The Clarksburg School teaches students from kindergarten through eighth grade from Florida, Clarksburg, Monroe, Rowe and Savoy. As usual, eighth graders were in attendance and a stacked concession stand from a variety of donors stood at the entrance.

Those who came to the now-spooky state park on Saturday rode three hay-covered trailers through the newly terrifying camping area past a street lined with jack-o'-lanterns and tiki torches, all the while the dark, wild environs of the forest add to the effect, making for an almost unbearably frightening experience.

A group of volunteers from the Clarksburg School and the community as well as local businesses organized and staffed the event, which was more a labor of fear than love.

But how exactly are the scare sites designed?

“The only thing that’s off-limits is anything to do with guns. Up to a limit, you can do whatever you want,” Karhan said. “Last year one of the parents, it was after bow season, and he had a real deer heart. That’s a good prop.”

“It gets to a point where for some of these parents, it’s a pride thing,” Karhan added. “You don’t want to be outdone by everybody else. And you want to have a scary site.”
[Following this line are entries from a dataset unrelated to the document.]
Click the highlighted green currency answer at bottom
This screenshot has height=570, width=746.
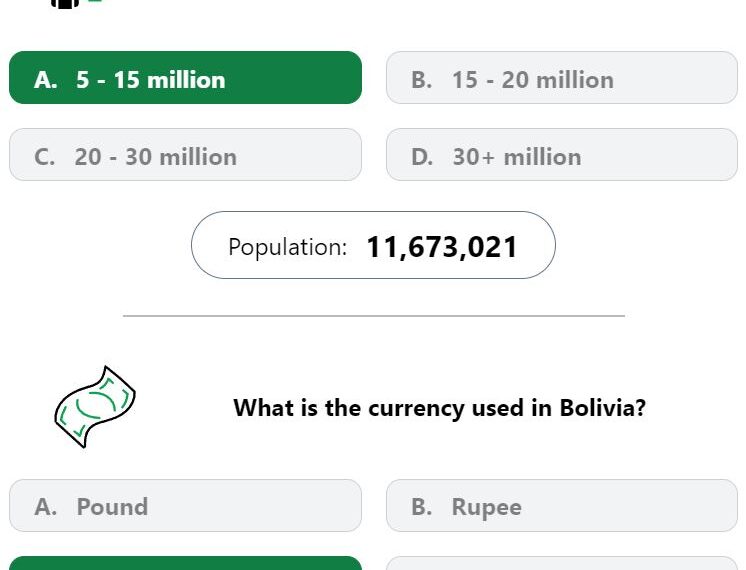[186, 563]
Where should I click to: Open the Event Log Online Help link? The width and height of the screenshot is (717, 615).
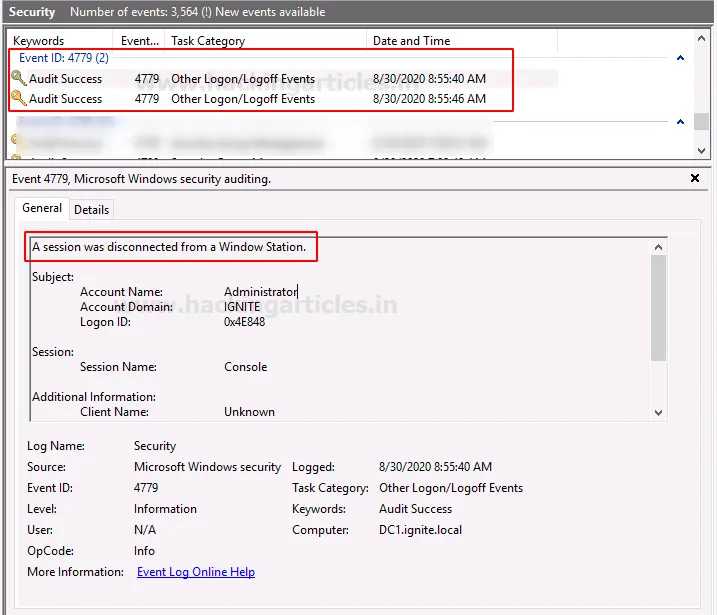[196, 572]
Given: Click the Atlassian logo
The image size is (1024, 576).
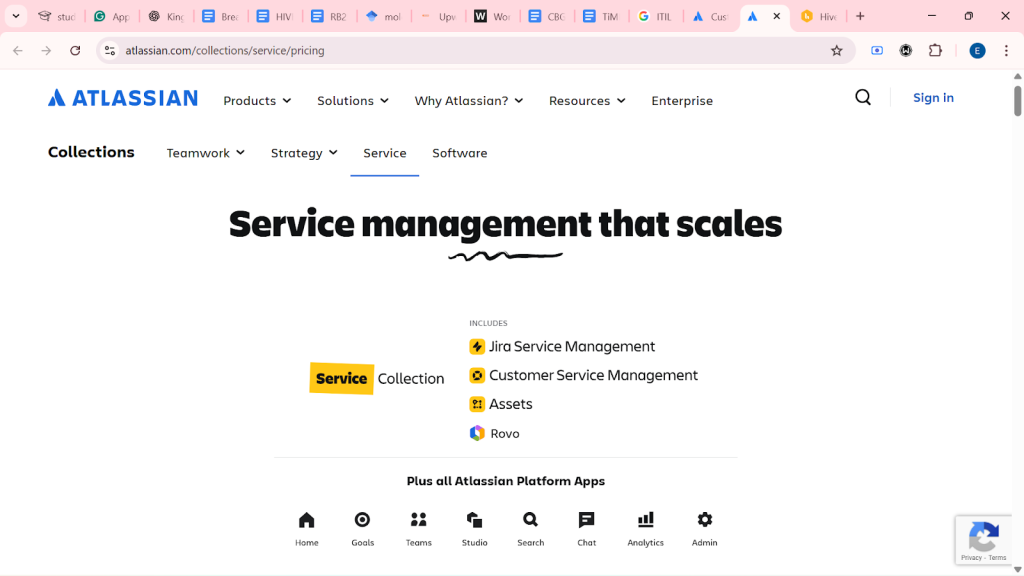Looking at the screenshot, I should [x=123, y=98].
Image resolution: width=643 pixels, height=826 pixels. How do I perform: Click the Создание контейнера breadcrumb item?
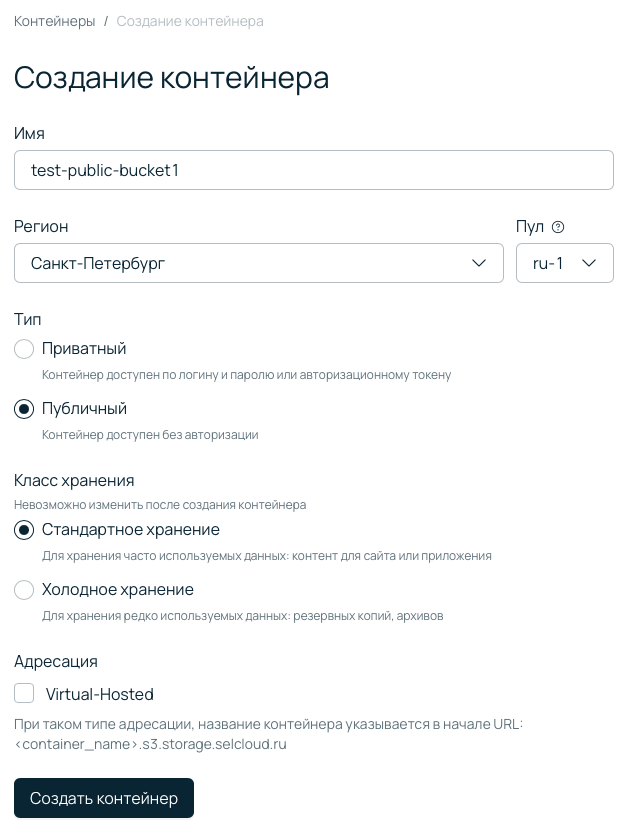tap(189, 20)
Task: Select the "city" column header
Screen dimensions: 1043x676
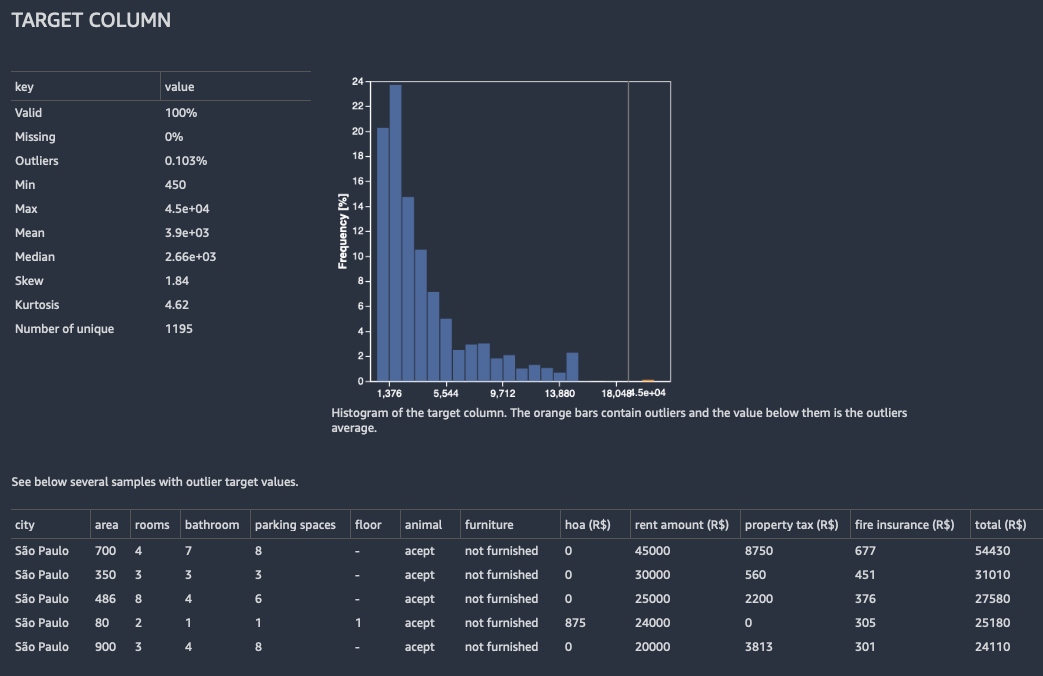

Students and other volunteers showed up as early as 8 a.m. Saturday to begin setting up their sites. The planning for the hayride begins right as the school year does, with the junior high teachers holding a meeting and reaching out to parents and other potential partners. The electrician dads helped set up electricity in the middle of the forest to support the sites.

Even two hours before showtime at 6:30 p.m., large groups of students and their parents hung out at their camp/scare sites in anticipation. Karhan said that’s what makes the terror worth it.

“It’s the essence of what makes Clarksburg,” Karhan said. “The multigenerational aspect of it, how Clarksburg, North Adams and Adams parents have done this before with their younger kids. Then these kids putting up the scare sites, they were on the hayride when they were little.”